Task: Copy the entries below exactly, but only from the line containing "Task: Select the Spinach, raw diary entry" through the final line.

Input data:
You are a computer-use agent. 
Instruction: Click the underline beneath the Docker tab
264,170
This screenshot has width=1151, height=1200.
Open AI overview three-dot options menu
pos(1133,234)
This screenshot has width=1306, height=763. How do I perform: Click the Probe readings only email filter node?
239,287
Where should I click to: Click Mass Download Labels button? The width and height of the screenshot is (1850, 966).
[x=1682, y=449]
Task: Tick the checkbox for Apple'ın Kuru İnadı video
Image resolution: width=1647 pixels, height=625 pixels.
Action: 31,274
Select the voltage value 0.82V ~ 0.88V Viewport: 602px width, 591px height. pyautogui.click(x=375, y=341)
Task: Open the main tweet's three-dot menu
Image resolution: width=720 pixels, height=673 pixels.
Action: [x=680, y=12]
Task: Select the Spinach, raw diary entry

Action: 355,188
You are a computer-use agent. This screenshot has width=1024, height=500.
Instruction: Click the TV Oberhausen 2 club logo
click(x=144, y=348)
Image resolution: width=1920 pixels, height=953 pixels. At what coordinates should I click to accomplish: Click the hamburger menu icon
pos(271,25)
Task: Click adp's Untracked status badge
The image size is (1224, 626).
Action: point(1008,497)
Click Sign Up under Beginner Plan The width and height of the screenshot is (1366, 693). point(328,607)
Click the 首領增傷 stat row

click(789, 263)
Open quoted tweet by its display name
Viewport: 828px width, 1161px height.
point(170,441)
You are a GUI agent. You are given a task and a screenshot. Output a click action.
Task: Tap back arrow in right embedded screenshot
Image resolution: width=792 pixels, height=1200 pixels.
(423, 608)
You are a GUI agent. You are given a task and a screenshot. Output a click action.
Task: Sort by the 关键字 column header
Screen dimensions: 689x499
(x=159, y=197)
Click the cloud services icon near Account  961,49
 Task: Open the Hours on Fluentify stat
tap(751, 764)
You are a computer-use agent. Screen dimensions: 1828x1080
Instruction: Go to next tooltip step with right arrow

Output of the exercise:
Task: Select the Spinach, raw diary entry

Action: 355,188
You are a computer-use agent. This screenshot has width=1024, height=500.
Instruction: Click the TV Oberhausen 2 club logo
click(x=144, y=348)
Image resolution: width=1920 pixels, height=953 pixels. At what coordinates should I click to accomplish: Click the hamburger menu icon
pos(271,25)
Task: Click adp's Untracked status badge
The image size is (1224, 626).
Action: point(1008,497)
Click Sign Up under Beginner Plan The width and height of the screenshot is (1366, 693). point(328,607)
Click the 首領增傷 stat row

click(789, 263)
Open quoted tweet by its display name
Viewport: 828px width, 1161px height.
point(170,441)
You are a GUI agent. You are given a task and a screenshot. Output a click action.
Task: Tap back arrow in right embedded screenshot
Image resolution: width=792 pixels, height=1200 pixels.
(423, 608)
You are a GUI agent. You are given a task and a screenshot. Output a click action.
Task: Sort by the 关键字 column header
Screen dimensions: 689x499
(x=159, y=197)
Click the cloud services icon near Account  961,49
 Task: Open the Hours on Fluentify stat
tap(751, 764)
You are a computer-use agent. Screen dimensions: 1828x1080
Instruction: Go to next tooltip step with right arrow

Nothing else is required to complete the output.